Nei giorni scorsi gli azionisti di Tesla hanno approvato un piano di compensi da 1.000 miliardi di dollari per Elon Musk e, come previsto, si è spalancato l’inferno. Il numero — un trilione — è così smisurato che ha dato immediatamente il via alla giostra di indignazioni: «Con quei soldi si potrebbero pagare…» «Si potrebbe cancellare il debito di…». Non manca mai l’inventiva quando si tratta di immaginare come spendere soldi degli altri. Eppure quel trilione non è un regalo, né un assegno già in tasca a Musk. È un piano di stock option (azioni) interamente legato alle performance future di Tesla. Musk potrà esercitare le sue opzioni solo se l’azienda centrerà obiettivi industriali e finanziari quasi sovrumani in termini di crescita, robotica, AI, guida autonoma, espansione energetica.
Se Tesla non genera valore, Musk non incassa. Fine della storia. L’errore più comune è continuare a giudicare Musk come un ricco qualunque, ma la sua storia dice esattamente il contrario. Quando vendette PayPal, anziché ritirarsi su qualche isola tropicale, investì quasi tutto — parliamo di circa 170 milioni di dollari — nelle sue nuove follie: SpaceX e Tesla. Se fossero fallite, sarebbe tornato quasi al punto di partenza. Lo hanno preso per un pazzo. Adesso sono tutti occupati a spiegare perché “guadagna troppo”. Musk è un miliardario atipico, non colleziona yacht, non ostenta, non conserva, rischia, semina i soldi dove gli altri vedono solo terra brulla.
Il paradosso è che gli indignati puntano a colpire il presunto simbolo dell’avidità, invece mancano clamorosamente il bersaglio. Paragonare il valore potenziale del contratto di Musk agli stipendi normali è un esercizio retorico di zero utilità perché il bonus previsto non sottrae niente a nessuno. Semplicemente, si attiva solo se Tesla crea un valore gigantesco. A differenza degli Stati che vengono tirati in ballo in questi paragoni, Tesla non stampa denaro, lo crea. Stiamo confondendo un’operazione industriale con un’inerzia pubblica. C’è poi il dato che tutti fingono di ignorare: senza Musk l’auto elettrica non sarebbe dove è oggi.

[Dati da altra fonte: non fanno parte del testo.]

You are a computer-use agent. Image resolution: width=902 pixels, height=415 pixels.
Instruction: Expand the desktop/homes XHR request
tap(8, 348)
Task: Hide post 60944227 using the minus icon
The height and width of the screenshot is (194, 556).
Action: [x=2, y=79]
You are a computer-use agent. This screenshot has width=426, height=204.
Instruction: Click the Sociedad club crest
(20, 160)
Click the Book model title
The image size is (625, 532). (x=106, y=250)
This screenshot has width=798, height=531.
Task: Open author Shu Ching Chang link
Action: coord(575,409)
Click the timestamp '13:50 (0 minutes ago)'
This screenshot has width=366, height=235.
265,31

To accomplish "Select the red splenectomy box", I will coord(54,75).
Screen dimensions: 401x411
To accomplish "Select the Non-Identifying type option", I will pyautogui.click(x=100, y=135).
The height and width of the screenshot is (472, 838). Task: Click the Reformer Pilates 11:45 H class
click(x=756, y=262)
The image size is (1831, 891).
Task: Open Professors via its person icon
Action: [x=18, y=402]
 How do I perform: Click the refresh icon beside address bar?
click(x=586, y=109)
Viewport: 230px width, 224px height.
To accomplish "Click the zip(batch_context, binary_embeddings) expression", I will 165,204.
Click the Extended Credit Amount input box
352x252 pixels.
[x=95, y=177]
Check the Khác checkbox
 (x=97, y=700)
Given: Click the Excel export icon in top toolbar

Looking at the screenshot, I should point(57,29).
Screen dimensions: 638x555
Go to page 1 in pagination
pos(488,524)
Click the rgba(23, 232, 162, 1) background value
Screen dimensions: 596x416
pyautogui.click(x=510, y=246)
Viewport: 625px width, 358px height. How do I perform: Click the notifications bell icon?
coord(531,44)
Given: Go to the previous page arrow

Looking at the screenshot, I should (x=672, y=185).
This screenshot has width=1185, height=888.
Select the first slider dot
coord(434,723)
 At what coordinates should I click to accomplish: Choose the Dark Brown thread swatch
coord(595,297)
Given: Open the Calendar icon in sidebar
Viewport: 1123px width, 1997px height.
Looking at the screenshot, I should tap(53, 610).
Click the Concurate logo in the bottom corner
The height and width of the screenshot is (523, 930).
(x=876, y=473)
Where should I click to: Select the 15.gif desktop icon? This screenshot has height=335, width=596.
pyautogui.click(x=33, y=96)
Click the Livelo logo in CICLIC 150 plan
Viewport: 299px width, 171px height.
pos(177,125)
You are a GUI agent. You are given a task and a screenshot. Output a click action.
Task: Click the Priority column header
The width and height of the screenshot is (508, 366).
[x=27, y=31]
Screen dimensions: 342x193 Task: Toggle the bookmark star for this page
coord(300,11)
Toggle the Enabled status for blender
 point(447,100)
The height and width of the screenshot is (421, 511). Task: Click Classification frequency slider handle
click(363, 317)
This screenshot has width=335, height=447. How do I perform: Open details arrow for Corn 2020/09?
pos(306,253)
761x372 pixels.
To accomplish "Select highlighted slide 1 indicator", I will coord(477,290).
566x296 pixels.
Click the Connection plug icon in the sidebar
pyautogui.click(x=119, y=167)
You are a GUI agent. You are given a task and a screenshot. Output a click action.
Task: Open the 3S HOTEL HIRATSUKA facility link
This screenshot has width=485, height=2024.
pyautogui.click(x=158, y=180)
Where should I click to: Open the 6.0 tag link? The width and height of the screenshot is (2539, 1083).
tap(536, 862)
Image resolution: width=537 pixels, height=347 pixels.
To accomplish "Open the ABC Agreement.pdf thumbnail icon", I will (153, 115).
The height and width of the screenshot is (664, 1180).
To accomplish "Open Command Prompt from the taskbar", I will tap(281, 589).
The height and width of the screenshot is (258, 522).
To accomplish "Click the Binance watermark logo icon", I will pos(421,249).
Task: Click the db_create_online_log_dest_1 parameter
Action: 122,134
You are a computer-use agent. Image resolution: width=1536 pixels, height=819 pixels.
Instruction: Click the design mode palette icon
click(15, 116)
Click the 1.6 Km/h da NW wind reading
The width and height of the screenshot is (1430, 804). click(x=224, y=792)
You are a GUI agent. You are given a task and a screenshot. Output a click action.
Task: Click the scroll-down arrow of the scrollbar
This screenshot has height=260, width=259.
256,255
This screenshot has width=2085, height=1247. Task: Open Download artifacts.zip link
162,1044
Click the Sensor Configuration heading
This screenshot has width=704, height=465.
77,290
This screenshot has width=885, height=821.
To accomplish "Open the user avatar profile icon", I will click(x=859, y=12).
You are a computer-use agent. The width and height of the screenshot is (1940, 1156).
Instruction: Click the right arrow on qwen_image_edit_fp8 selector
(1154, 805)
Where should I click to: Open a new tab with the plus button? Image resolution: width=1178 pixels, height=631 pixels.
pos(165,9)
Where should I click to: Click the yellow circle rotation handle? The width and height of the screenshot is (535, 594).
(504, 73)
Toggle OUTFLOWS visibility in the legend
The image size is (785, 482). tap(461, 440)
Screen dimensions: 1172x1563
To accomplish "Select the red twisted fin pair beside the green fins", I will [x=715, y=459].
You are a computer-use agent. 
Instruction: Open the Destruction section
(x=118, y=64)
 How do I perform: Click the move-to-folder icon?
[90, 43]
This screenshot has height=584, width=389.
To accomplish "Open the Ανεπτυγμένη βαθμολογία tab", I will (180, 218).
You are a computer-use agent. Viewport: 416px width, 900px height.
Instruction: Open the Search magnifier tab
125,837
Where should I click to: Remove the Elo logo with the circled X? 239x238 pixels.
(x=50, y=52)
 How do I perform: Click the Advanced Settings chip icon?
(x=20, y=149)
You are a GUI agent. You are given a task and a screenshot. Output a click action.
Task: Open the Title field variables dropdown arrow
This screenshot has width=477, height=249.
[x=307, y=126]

Quando ci si è buttato non c’erano normative favorevoli, reti di ricarica, fornitori, domanda. C’erano derisione e scetticismo. Oggi i cinesi incalzano, le case tradizionali arrancano e Tesla ha già la testa oltre il settore auto con robot umanoidi, AI, guida autonoma, energia. Nel frattempo, SpaceX sta scrivendo pagine inedite sull’accesso allo spazio. Non stiamo parlando di ricchezza, di essere ricchi, ma di costruire il futuro, quel che gli Stati e le classi politiche non sanno nemmeno cosa sia. Sì, Musk è scomodo, irrita, ha litigato persino con Trump, con cui condivide l’incapacità di passare inosservato. Ma la sua storia industriale resta intatta, senza di lui, il mondo sarebbe più lento. La domanda, allora, non è se un trilione sia troppo. È se esista qualcuno in grado di creare, in dieci anni, abbastanza valore da rendere quel trilione un affare, quasi un’assicurazione di successo. Gli azionisti di Tesla — quelli che rischiano soldi veri — hanno risposto si, e quell’uomo è Musk. Colui che nel rischio ha sempre abitato, forse per questo spesso riesce a sovrastarlo.